Problem — The word "computer" marks the lines you need; copy each of them from the data.

[Saved data entries]
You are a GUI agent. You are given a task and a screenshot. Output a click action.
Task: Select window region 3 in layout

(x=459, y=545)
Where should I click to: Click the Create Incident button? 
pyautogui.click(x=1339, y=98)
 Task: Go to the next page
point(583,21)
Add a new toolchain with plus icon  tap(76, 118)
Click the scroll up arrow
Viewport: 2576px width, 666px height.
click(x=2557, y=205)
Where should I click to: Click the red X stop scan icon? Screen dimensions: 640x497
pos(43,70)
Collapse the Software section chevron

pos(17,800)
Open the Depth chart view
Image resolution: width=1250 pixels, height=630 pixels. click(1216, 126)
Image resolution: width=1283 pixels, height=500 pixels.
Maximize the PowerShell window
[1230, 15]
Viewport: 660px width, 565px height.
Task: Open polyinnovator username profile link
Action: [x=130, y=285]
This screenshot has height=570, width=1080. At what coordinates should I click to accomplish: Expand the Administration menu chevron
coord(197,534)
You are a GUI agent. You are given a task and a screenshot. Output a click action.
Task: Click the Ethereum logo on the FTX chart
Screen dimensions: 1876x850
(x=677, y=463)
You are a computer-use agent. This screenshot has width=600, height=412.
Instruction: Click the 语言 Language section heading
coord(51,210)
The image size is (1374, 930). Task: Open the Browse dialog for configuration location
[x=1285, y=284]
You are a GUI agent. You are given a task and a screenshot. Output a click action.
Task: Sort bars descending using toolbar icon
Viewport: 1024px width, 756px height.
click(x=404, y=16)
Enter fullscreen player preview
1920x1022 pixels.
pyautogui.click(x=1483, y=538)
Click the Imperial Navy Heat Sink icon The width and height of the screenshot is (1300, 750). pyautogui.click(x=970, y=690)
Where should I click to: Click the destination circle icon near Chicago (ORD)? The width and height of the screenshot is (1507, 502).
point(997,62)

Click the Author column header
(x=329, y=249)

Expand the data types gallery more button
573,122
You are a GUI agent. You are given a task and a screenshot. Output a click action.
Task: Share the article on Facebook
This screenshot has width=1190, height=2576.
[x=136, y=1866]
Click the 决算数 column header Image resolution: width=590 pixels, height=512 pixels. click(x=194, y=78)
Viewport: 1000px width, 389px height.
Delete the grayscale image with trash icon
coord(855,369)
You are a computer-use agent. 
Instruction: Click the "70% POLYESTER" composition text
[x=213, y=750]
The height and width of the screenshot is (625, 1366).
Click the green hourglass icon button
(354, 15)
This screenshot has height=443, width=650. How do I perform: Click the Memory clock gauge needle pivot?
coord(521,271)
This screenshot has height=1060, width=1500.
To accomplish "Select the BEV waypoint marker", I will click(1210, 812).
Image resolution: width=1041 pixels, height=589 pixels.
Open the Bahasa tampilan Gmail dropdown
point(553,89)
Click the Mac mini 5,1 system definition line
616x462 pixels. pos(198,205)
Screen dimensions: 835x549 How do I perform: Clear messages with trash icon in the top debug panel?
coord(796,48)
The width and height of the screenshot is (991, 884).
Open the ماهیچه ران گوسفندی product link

Exercise solution —
You are a computer-use agent. This screenshot has width=600, height=412.
You are a computer-use agent. 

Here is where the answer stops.